Exercise aim:
Line by line, output the entries below exactly as they appear.

Material provided:
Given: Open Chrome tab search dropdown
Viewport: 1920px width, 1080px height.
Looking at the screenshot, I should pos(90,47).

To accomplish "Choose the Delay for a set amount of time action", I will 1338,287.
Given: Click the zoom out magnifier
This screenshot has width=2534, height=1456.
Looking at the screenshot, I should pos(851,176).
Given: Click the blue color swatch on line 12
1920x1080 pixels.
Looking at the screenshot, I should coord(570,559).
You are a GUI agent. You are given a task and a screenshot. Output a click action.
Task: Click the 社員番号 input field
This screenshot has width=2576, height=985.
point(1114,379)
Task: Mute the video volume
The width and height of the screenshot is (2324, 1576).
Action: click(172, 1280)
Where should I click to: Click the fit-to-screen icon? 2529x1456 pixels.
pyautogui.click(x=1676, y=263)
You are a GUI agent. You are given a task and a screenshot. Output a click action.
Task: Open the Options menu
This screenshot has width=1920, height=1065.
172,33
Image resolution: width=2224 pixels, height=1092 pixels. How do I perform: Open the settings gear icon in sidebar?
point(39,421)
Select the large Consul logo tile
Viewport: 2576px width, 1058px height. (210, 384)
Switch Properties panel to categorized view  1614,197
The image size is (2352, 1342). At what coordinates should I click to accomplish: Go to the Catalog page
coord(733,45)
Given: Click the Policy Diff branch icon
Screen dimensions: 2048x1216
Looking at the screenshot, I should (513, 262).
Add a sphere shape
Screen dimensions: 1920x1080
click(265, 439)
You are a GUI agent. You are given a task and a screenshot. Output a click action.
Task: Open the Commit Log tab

Finished exercise:
Given: Open Chrome tab search dropdown
Viewport: 1920px width, 1080px height.
Looking at the screenshot, I should pos(90,47).

To accomplish "Choose the Delay for a set amount of time action", I will 1338,287.
Given: Click the zoom out magnifier
This screenshot has width=2534, height=1456.
Looking at the screenshot, I should pos(851,176).
Given: Click the blue color swatch on line 12
1920x1080 pixels.
Looking at the screenshot, I should coord(570,559).
You are a GUI agent. You are given a task and a screenshot. Output a click action.
Task: Click the 社員番号 input field
This screenshot has width=2576, height=985.
point(1114,379)
Task: Mute the video volume
The width and height of the screenshot is (2324, 1576).
Action: click(172, 1280)
Where should I click to: Click the fit-to-screen icon? 2529x1456 pixels.
pyautogui.click(x=1676, y=263)
You are a GUI agent. You are given a task and a screenshot. Output a click action.
Task: Open the Options menu
This screenshot has width=1920, height=1065.
172,33
Image resolution: width=2224 pixels, height=1092 pixels. How do I perform: Open the settings gear icon in sidebar?
point(39,421)
Select the large Consul logo tile
Viewport: 2576px width, 1058px height. (210, 384)
Switch Properties panel to categorized view  1614,197
The image size is (2352, 1342). At what coordinates should I click to accomplish: Go to the Catalog page
coord(733,45)
Given: Click the Policy Diff branch icon
Screen dimensions: 2048x1216
Looking at the screenshot, I should (513, 262).
Add a sphere shape
Screen dimensions: 1920x1080
click(265, 439)
You are a GUI agent. You are given a task and a screenshot. Output a click action.
Task: Open the Commit Log tab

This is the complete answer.